STATED PROBLEM> Reproduce the listing below line for line, keeping every word, number, and punctuation mark unchanged.

THE RECORDS>
+ + + + + + +

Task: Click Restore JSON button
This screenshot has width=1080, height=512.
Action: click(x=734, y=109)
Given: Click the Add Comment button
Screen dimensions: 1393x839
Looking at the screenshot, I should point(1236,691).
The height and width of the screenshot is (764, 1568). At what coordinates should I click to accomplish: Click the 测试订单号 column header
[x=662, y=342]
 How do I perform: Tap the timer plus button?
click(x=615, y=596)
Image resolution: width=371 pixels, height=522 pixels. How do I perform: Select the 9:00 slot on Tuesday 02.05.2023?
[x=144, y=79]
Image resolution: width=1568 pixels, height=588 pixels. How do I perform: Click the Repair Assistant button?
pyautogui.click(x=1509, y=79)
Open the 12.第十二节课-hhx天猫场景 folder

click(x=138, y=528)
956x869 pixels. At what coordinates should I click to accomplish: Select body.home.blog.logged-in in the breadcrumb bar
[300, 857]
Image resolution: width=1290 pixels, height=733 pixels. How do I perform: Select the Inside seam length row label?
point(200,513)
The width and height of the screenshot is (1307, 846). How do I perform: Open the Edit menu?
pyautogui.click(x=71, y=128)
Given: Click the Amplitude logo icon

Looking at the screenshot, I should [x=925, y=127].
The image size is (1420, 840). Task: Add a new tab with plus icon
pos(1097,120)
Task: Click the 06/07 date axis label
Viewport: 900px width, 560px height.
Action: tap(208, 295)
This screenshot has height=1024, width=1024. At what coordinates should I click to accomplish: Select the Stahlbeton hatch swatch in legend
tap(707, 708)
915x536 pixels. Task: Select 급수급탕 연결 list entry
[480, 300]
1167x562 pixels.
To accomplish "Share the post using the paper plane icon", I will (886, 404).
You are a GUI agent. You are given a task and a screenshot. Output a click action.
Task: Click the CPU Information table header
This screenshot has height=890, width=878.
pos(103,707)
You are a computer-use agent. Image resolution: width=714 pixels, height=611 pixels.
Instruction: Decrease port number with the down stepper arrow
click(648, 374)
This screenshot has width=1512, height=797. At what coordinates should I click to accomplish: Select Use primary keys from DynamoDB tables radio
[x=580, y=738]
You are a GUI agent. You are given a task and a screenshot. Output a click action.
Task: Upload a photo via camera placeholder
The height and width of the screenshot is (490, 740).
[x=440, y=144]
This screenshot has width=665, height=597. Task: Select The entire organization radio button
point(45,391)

+ + + + + + +

ANSWER TO THIS EXERCISE>
Task: Click Restore JSON button
This screenshot has width=1080, height=512.
Action: click(x=734, y=109)
Given: Click the Add Comment button
Screen dimensions: 1393x839
Looking at the screenshot, I should point(1236,691).
The height and width of the screenshot is (764, 1568). At what coordinates should I click to accomplish: Click the 测试订单号 column header
[x=662, y=342]
 How do I perform: Tap the timer plus button?
click(x=615, y=596)
Image resolution: width=371 pixels, height=522 pixels. How do I perform: Select the 9:00 slot on Tuesday 02.05.2023?
[x=144, y=79]
Image resolution: width=1568 pixels, height=588 pixels. How do I perform: Click the Repair Assistant button?
pyautogui.click(x=1509, y=79)
Open the 12.第十二节课-hhx天猫场景 folder

click(x=138, y=528)
956x869 pixels. At what coordinates should I click to accomplish: Select body.home.blog.logged-in in the breadcrumb bar
[300, 857]
Image resolution: width=1290 pixels, height=733 pixels. How do I perform: Select the Inside seam length row label?
point(200,513)
The width and height of the screenshot is (1307, 846). How do I perform: Open the Edit menu?
pyautogui.click(x=71, y=128)
Given: Click the Amplitude logo icon

Looking at the screenshot, I should [x=925, y=127].
The image size is (1420, 840). Task: Add a new tab with plus icon
pos(1097,120)
Task: Click the 06/07 date axis label
Viewport: 900px width, 560px height.
Action: tap(208, 295)
This screenshot has height=1024, width=1024. At what coordinates should I click to accomplish: Select the Stahlbeton hatch swatch in legend
tap(707, 708)
915x536 pixels. Task: Select 급수급탕 연결 list entry
[480, 300]
1167x562 pixels.
To accomplish "Share the post using the paper plane icon", I will (886, 404).
You are a GUI agent. You are given a task and a screenshot. Output a click action.
Task: Click the CPU Information table header
This screenshot has height=890, width=878.
pos(103,707)
You are a computer-use agent. Image resolution: width=714 pixels, height=611 pixels.
Instruction: Decrease port number with the down stepper arrow
click(648, 374)
This screenshot has width=1512, height=797. At what coordinates should I click to accomplish: Select Use primary keys from DynamoDB tables radio
[x=580, y=738]
You are a GUI agent. You are given a task and a screenshot. Output a click action.
Task: Upload a photo via camera placeholder
The height and width of the screenshot is (490, 740).
[x=440, y=144]
This screenshot has width=665, height=597. Task: Select The entire organization radio button
point(45,391)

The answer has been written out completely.